L’autre point fort vient de l’image d’époque proposée, cette toile de fond que j’ai trouvé attrayante. Cette époque victorienne à la fois décadente et d’une grande beauté ou la séparation entre la bourgeoise et les pauvres se fait de plus en plus ressentir, où les tensions sociales et aussi ethniques sont très présents et où la ville de Londres oscille entre une beauté étrange et fantastique et des bas-fonds sombres et dangereux. Entre constat désabusé et poésie, on oscille et on se laisse porter par cette époque et cette ambiance prenante, déroutante et envoûtante. La ville de Londres, bien retranscrit par des descriptions vivantes et denses, donne envie d’être découverte, d’être visité que ce soit dans ses coins les plus ensoleilles comme dans les plus sombres. Il se dégage une véritable atmosphère de cette ville. Le côté fantastique permet à l’auteur de soulever de façon différente les réflexions qu’il amène et apporte, je trouve, un plus à l’ensemble. L’intrigue de cette lente chute en enfer du héros s’avère clairement entraînante et captivante, même si j’y reviendrai plus tard je me suis quand même parfois retrouve déconnecté du récit. On suit cette déchéance, cette souffrance en se demandant jusqu’où il va bien pouvoir aller. L’histoire aboutit ainsi à une conclusion, logique, percutante et qui colle bien au texte.

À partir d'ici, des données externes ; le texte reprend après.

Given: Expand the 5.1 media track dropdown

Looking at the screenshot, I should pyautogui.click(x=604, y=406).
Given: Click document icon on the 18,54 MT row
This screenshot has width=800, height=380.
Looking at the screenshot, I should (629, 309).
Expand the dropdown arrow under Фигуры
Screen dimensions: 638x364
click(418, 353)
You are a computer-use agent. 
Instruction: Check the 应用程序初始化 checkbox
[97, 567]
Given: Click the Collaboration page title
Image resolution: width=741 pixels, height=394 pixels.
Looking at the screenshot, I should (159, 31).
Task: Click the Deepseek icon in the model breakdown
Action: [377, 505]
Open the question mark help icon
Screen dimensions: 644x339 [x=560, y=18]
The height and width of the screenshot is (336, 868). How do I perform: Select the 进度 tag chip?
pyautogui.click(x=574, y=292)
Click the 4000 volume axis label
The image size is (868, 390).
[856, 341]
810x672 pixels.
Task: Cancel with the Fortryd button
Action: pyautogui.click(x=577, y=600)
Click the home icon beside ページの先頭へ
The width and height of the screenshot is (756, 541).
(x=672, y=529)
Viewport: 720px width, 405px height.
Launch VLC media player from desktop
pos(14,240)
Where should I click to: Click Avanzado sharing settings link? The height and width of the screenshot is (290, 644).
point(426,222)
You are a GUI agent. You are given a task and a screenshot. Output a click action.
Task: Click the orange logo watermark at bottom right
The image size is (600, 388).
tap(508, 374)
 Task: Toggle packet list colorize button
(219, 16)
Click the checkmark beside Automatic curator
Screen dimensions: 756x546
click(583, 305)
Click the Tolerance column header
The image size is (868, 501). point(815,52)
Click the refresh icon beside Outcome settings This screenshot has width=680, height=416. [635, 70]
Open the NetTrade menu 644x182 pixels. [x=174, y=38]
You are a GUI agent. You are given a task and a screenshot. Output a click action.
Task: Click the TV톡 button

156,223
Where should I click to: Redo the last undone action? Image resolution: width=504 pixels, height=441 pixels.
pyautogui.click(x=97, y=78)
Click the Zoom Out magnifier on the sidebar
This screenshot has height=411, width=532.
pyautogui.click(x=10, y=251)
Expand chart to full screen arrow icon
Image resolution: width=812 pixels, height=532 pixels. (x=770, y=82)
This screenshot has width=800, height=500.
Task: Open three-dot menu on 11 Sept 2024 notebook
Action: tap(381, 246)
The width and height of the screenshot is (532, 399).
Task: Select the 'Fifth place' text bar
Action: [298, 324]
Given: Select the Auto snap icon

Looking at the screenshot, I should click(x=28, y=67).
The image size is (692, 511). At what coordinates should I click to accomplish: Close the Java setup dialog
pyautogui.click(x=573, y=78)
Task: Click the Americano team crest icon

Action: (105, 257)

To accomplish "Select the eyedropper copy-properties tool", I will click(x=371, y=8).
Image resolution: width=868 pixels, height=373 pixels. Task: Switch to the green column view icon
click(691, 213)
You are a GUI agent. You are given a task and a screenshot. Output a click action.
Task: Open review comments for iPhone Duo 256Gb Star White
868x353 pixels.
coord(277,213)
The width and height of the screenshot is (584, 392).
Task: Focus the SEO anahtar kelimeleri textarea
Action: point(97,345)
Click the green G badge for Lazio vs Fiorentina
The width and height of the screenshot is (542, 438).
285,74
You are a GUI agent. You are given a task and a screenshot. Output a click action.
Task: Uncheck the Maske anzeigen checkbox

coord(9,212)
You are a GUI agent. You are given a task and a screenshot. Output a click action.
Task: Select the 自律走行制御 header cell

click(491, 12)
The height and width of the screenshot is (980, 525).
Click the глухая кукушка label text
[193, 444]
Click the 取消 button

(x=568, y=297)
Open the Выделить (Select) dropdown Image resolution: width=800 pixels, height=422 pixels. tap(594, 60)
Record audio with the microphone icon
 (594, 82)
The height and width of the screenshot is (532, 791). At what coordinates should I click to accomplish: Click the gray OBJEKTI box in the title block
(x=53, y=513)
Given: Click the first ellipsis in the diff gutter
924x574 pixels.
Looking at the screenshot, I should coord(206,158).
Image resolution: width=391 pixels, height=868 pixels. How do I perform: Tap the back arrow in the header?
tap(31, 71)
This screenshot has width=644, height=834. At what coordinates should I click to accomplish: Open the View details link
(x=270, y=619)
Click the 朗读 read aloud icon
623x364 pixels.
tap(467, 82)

Mais comme je l’ai dit le gros point captivant vient clairement des réflexions et des notions philosophiques qu’il soulève. En effet Oscar Wilde développe ainsi de nombreuses questions bien porté par une plume incisive et des dialogues percutants et croustillants. Un des point important que cherche à traiter le récit, qui est d’ailleurs clairement annoncé dès la préface, c’est l’art, de la pensée de chacun sur le sujet et de l’utilisation qu’en font les différents personnages. L’art n’est ainsi qu’un outil, un objet, c’est ce que chacun en fait qui l’élève ou le descend. Il traite aussi de nombreux autres sujets comme la jeunesse, la beauté, les plaisirs, la notion de bien et de mal, la société, sa superficialité et son insouciance, ou bien encore par exemple les notions d’amour, de moral et d’âme. Le roman brasse ainsi de nombreux sujets, de façon intéressantes et même si certains ont mal vieilli, je ne peux pas nier la densité des réflexions proposé et les questions qu’elles soulèvent. Au final je regretterai juste un point concernant ce livre, c’est que par moment il en fait trop. certes la plume est riche, soignée et entraînante, mais par moment l’auteur donnait clairement l’impression de tirer son histoire sur la longueur. J’ai ainsi été sur certains passages déconnecté, me demandant si il cherchait à mettre quelque-chose en avant où s’il ne faisait que remplir ses pages. Mais bon rien de non plus trop dérangeant et j’ai au final passé un très bon moment de lecture avec cette histoire.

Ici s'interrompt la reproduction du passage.